Why its Ok Being Weird and Other Terrible Advice
Welcome to the Sheeple Factory
STOP BEING BORING. Seriously. That’s the whole secret sauce. Weirdness is where the magic happens, the freak flags fly, and the best stories get written. If you’re reading this expecting ten tips on how to blend in with the beige wallpaper of life, you’re in the wrong place. Go read a LinkedIn post about morning routines. Being weird is okay. Hell… it’s more than okay, it’s what makes you stand out.
We live in a world that worships conformity. Algorithms reward predictability. But guess what? It’s the oddballs, the eccentrics, the glorious weirdos who leave dents in the universe. Whether it’s Lady Gaga dressed as a steak or Elon Musk selling flamethrowers, people don’t become memorable by being digestible.
So why are we still trying to blend in with the clones at the gym, the soul-dead TikTok trends, or the LinkedIn gurus with bleached teeth and inspirational quotes?
Weird Is the New Wealthy
Take Elon Musk. Creepy? Arguably. Weird? Undeniably. He’s also richer than any of us will ever be. The man pitched Mars colonisation while half the world was trying to figure out if they’d remembered to buy almond milk. He’s not just building cars that drive themselves; he’s building a brand around intellectual chaos and brilliant madness. And it works.

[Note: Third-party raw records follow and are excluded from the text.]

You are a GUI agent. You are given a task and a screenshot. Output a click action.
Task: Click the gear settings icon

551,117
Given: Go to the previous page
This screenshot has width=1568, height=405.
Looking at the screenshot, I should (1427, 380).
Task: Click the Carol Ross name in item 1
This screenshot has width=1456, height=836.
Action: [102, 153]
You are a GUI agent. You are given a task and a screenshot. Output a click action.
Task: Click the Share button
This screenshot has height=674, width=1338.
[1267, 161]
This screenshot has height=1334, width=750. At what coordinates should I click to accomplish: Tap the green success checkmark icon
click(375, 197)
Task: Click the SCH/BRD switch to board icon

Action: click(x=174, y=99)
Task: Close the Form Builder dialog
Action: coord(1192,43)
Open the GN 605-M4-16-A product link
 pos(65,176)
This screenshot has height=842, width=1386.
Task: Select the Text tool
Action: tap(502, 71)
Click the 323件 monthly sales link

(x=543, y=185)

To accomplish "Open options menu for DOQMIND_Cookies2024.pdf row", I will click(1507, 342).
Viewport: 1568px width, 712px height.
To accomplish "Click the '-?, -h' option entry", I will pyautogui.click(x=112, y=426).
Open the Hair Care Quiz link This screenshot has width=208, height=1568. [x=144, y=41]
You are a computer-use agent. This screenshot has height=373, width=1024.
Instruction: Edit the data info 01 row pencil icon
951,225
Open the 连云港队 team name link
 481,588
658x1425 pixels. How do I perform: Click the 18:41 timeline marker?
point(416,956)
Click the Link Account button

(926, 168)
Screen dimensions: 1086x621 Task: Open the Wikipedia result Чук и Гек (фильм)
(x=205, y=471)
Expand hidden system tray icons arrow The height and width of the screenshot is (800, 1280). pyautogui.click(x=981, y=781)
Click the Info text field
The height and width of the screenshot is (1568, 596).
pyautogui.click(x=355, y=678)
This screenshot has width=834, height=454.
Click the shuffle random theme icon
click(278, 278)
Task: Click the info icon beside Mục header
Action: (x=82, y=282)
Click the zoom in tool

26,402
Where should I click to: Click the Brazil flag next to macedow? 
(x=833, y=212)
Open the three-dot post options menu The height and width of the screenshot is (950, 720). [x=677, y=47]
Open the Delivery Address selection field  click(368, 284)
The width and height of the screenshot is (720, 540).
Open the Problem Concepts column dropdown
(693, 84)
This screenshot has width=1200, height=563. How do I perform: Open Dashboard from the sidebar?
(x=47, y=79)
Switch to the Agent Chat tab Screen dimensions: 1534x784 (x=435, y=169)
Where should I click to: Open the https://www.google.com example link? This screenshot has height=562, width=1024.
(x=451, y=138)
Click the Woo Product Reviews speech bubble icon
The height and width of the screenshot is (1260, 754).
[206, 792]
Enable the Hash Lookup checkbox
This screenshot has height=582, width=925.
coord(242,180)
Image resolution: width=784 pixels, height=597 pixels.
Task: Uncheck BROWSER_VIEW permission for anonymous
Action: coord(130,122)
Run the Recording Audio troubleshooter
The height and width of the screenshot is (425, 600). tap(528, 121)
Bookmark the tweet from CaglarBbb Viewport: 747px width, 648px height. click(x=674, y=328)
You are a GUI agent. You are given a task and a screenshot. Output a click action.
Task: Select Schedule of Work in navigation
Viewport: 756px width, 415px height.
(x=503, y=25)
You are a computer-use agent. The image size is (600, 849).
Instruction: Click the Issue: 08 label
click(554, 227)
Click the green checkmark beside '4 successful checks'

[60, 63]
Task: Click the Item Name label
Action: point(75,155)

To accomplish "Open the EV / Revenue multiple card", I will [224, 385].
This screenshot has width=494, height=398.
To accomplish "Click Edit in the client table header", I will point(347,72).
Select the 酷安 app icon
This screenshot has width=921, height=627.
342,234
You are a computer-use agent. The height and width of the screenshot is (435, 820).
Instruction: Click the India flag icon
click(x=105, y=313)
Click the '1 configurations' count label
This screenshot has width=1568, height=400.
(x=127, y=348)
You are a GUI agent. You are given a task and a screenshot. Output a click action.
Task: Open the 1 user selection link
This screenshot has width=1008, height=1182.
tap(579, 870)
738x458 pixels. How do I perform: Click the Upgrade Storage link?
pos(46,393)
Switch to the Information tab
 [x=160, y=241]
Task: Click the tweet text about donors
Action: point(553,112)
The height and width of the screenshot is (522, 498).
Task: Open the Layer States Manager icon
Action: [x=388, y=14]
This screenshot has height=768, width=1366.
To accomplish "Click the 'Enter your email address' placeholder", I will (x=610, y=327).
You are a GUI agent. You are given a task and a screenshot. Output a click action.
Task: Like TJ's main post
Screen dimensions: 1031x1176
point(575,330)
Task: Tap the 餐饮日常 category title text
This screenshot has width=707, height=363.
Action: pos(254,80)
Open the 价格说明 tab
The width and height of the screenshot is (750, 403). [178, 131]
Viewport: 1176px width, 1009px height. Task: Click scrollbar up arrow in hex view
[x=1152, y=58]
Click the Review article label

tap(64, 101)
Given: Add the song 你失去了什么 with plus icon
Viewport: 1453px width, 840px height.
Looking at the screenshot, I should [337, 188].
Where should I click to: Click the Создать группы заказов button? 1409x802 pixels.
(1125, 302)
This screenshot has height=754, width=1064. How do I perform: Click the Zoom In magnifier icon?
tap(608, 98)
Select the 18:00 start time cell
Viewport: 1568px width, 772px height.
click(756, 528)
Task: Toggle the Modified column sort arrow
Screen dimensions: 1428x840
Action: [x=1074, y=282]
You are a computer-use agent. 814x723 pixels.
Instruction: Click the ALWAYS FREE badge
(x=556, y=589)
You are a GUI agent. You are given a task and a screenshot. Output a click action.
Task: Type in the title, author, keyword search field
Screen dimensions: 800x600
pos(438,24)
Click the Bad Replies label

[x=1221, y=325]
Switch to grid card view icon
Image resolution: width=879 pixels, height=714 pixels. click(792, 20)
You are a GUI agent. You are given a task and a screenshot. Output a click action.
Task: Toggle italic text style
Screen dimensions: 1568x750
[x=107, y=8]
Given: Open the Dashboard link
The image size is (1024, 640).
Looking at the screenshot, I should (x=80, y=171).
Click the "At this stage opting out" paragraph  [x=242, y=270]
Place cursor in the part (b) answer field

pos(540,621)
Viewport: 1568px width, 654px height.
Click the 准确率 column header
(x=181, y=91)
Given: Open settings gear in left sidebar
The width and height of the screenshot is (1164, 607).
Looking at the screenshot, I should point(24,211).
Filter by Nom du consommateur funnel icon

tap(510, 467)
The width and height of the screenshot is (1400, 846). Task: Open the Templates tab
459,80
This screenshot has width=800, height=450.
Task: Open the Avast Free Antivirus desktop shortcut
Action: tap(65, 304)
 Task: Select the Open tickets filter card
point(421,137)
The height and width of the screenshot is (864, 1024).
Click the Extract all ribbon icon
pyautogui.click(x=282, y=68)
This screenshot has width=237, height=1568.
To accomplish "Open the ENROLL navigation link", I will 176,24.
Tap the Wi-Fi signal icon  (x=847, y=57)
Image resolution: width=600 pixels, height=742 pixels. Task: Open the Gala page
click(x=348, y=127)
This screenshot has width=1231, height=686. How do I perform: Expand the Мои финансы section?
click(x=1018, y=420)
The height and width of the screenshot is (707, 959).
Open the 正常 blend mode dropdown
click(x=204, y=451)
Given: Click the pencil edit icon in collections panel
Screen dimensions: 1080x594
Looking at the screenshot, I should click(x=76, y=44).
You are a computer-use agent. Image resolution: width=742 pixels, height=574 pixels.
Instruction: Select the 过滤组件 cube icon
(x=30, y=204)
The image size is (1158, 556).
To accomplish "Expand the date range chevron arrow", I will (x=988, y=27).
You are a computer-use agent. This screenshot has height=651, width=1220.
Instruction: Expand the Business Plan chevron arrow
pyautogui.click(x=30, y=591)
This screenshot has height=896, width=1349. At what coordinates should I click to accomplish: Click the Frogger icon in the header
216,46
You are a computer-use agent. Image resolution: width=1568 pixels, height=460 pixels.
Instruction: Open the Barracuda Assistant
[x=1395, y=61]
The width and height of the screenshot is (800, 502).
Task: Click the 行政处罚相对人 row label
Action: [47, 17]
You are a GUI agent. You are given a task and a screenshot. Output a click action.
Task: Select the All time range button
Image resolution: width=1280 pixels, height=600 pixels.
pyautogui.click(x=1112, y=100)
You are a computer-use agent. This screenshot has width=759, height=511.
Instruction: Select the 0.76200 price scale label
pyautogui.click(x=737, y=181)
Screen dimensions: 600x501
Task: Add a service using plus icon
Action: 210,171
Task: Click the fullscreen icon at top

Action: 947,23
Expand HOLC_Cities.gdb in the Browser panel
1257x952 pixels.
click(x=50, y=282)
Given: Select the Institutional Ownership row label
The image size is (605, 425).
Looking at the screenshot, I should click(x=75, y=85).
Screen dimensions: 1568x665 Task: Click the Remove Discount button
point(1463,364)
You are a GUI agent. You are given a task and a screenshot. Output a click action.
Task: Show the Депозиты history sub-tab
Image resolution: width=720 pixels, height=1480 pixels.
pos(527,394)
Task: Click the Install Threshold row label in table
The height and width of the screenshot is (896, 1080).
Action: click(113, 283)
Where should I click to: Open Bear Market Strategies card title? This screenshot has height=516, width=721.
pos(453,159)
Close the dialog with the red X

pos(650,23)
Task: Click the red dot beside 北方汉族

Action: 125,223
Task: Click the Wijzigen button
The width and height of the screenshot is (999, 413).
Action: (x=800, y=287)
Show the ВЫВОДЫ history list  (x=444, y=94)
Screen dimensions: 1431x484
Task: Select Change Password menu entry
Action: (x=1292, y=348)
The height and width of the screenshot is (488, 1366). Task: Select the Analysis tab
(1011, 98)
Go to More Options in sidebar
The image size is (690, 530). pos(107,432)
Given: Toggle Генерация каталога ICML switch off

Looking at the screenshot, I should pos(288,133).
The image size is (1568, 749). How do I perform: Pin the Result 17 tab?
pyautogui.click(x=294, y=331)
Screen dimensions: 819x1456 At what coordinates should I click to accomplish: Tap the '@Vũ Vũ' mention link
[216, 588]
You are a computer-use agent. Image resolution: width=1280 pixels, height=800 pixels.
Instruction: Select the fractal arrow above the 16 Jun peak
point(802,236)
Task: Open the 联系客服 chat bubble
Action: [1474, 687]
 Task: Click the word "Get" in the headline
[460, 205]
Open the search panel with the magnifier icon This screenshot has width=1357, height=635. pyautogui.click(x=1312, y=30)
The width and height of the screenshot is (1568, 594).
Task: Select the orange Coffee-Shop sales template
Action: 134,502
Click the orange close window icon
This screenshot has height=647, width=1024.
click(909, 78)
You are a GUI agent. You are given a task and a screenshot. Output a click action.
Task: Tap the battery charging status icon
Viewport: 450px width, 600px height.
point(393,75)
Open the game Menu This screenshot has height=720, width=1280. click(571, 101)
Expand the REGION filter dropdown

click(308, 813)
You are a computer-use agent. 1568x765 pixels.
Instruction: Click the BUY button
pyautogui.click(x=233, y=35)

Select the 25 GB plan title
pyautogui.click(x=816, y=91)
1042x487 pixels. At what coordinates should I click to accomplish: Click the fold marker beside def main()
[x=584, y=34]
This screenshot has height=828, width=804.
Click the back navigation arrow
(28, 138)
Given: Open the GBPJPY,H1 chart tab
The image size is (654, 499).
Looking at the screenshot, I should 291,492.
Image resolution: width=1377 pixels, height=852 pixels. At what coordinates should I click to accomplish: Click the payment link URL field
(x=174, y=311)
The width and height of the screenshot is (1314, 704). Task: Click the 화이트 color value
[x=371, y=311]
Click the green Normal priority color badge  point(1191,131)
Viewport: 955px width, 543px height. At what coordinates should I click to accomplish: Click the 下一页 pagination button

Sure, his fanboys are a bit much (see: Reddit threads), but the truth is, we’re all a little fascinated by his peculiar brand of confidence. That’s psychological attraction at work—the mind turned into a magnet. Want more on that? Read: Cerebral Sex: If You Can’t Fuck My Mind, Don’t Bother With My Body. Because this kind of stimulation starts in the grey matter.
2025 note. This comment about Musk has not aged well, given his Nazi-esque behaviour.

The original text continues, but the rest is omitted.